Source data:

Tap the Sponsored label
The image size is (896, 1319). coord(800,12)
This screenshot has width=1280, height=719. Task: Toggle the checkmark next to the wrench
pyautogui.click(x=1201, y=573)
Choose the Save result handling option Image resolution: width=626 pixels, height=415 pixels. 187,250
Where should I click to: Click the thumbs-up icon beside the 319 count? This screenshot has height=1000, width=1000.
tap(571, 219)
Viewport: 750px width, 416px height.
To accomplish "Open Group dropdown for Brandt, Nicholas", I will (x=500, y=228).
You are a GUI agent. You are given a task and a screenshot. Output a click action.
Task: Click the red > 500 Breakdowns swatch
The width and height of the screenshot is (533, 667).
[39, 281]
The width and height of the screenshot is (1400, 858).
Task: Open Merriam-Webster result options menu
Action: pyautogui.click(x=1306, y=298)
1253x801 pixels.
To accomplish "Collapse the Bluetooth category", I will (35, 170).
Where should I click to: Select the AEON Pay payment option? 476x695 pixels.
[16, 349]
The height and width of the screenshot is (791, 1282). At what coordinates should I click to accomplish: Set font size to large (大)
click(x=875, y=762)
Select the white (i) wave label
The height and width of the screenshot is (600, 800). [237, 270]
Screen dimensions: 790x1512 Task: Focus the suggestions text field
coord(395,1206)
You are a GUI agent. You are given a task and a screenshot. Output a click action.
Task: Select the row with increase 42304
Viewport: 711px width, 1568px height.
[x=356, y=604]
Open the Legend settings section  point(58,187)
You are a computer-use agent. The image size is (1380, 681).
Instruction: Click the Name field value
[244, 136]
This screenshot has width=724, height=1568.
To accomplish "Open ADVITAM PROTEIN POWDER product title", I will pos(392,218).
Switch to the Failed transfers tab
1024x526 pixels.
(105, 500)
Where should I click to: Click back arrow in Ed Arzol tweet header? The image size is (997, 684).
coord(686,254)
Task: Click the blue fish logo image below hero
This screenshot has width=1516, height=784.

About this task
The records above should be repeated in full, exactly as given.

Exercise solution
Tap the Sponsored label
The image size is (896, 1319). coord(800,12)
This screenshot has width=1280, height=719. Task: Toggle the checkmark next to the wrench
pyautogui.click(x=1201, y=573)
Choose the Save result handling option Image resolution: width=626 pixels, height=415 pixels. 187,250
Where should I click to: Click the thumbs-up icon beside the 319 count? This screenshot has height=1000, width=1000.
tap(571, 219)
Viewport: 750px width, 416px height.
To accomplish "Open Group dropdown for Brandt, Nicholas", I will (x=500, y=228).
You are a GUI agent. You are given a task and a screenshot. Output a click action.
Task: Click the red > 500 Breakdowns swatch
The width and height of the screenshot is (533, 667).
[39, 281]
The width and height of the screenshot is (1400, 858).
Task: Open Merriam-Webster result options menu
Action: pyautogui.click(x=1306, y=298)
1253x801 pixels.
To accomplish "Collapse the Bluetooth category", I will (35, 170).
Where should I click to: Select the AEON Pay payment option? 476x695 pixels.
[16, 349]
The height and width of the screenshot is (791, 1282). At what coordinates should I click to accomplish: Set font size to large (大)
click(x=875, y=762)
Select the white (i) wave label
The height and width of the screenshot is (600, 800). [237, 270]
Screen dimensions: 790x1512 Task: Focus the suggestions text field
coord(395,1206)
You are a GUI agent. You are given a task and a screenshot. Output a click action.
Task: Select the row with increase 42304
Viewport: 711px width, 1568px height.
[x=356, y=604]
Open the Legend settings section  point(58,187)
You are a computer-use agent. The image size is (1380, 681).
Instruction: Click the Name field value
[244, 136]
This screenshot has width=724, height=1568.
To accomplish "Open ADVITAM PROTEIN POWDER product title", I will pos(392,218).
Switch to the Failed transfers tab
1024x526 pixels.
(105, 500)
Where should I click to: Click back arrow in Ed Arzol tweet header? The image size is (997, 684).
coord(686,254)
Task: Click the blue fish logo image below hero
This screenshot has width=1516, height=784.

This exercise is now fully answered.